Molecular Typing Techniques: State of the Art

Abstract

The treatment of infectious disease centers around the goals of both curing the patient and preventing or at least restricting the spread of disease. In a perfect world, health care professionals would know that these goals have been achieved when the patient’s health is restored and there are no new occurrences of infected patients. However, the real world of infectious disease is far from perfect. The individual patient may present with evidence of recurring or additional infection by a pathogen (e.g., at a different body site). Different members of a patient population may yield cultures of the same organism. In both instances, the question commonly asked is whether multiple isolates of a given pathogen represent the same strain. In the individual patient, this question commonly relates to issues of therapeutic efficacy while in a patient population the concern is infection control. However, in both settings, the resolution of these questions is aided by specific epidemiological assessment. In the past, a variety of methods based on phenotypic characteristics have been used for this purpose including biotype, serotype, susceptibility to antimicrobial agents, or bacteriophages, etc. [1–4]. However, in the 1970, techniques developed for the recombinant DNA laboratory began to find application in the molecular characterization of clinical isolates.

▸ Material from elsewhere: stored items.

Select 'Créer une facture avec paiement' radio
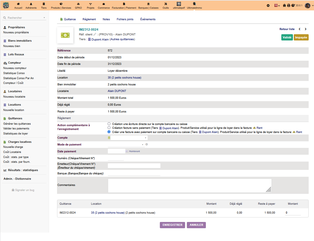pyautogui.click(x=109, y=132)
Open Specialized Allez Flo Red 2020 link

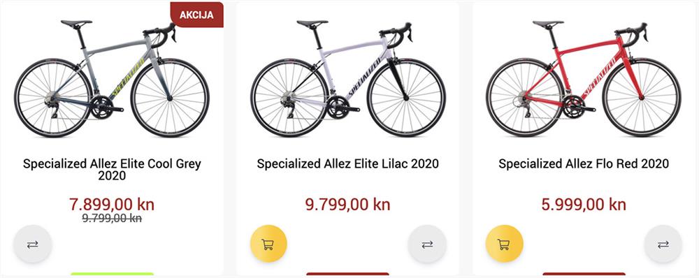point(584,163)

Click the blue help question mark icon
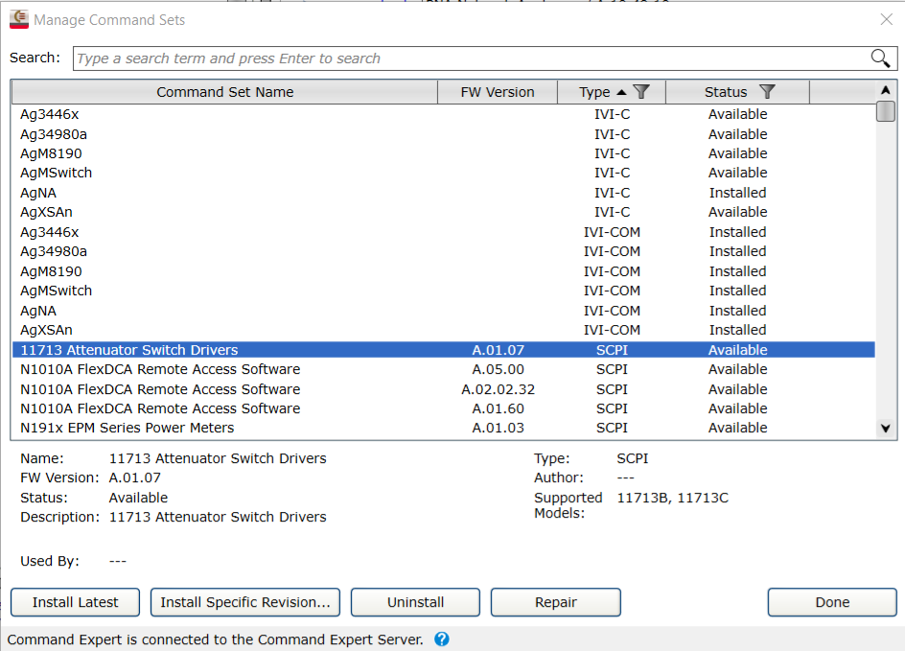pyautogui.click(x=442, y=639)
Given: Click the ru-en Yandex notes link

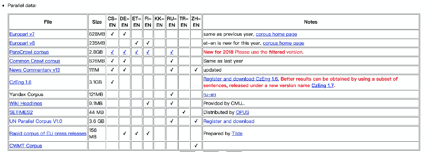Looking at the screenshot, I should 210,94.
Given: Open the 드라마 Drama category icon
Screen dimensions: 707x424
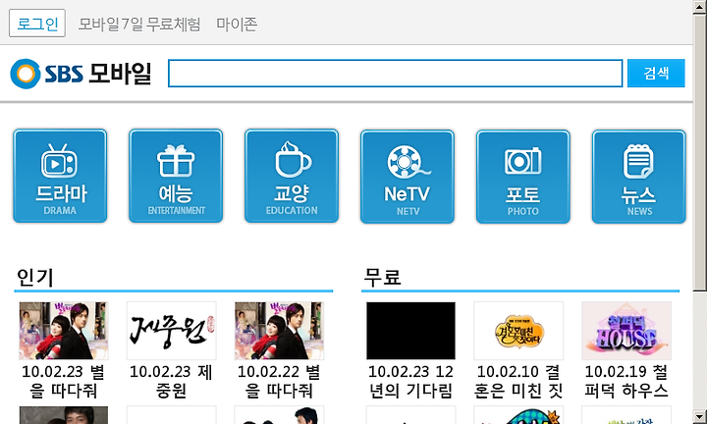Looking at the screenshot, I should pyautogui.click(x=60, y=176).
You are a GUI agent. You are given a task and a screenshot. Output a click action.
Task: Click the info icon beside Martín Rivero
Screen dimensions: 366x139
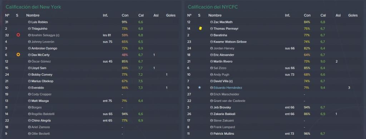(212, 61)
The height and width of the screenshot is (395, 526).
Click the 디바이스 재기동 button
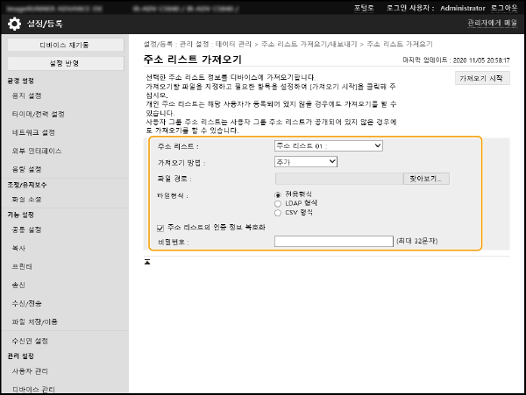pyautogui.click(x=64, y=45)
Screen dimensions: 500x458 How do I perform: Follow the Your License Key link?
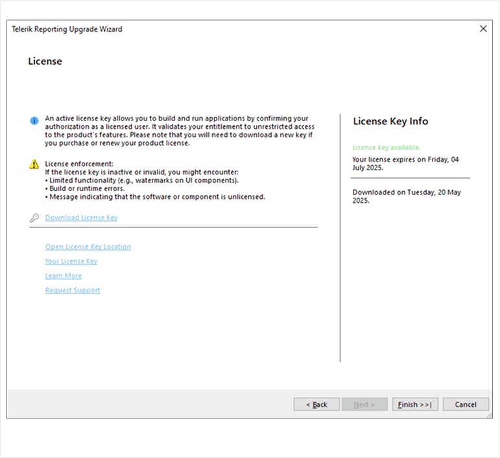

These included comparing protein molecular weight distributions by polyacrylamide gel electrophoresis, relative mobility of specific enzymes by starch-gel electrophoresis (multi-locus enzyme electrophoresis), specific antibody reactions with immobilized cellular proteins (immunoblotting), and cellular plasmid content (i.e., plasmid fingerprinting) [2, 5, 6]. However, by 1980 it was clear that comparisons at the genomic level would provide the most fundamental measure of epidemiological relatedness. Thus, molecular typing was born. While a wide range of etiological agents are of clinical concern, this review focuses on molecular approaches to the epidemiological analysis of bacterial pathogens.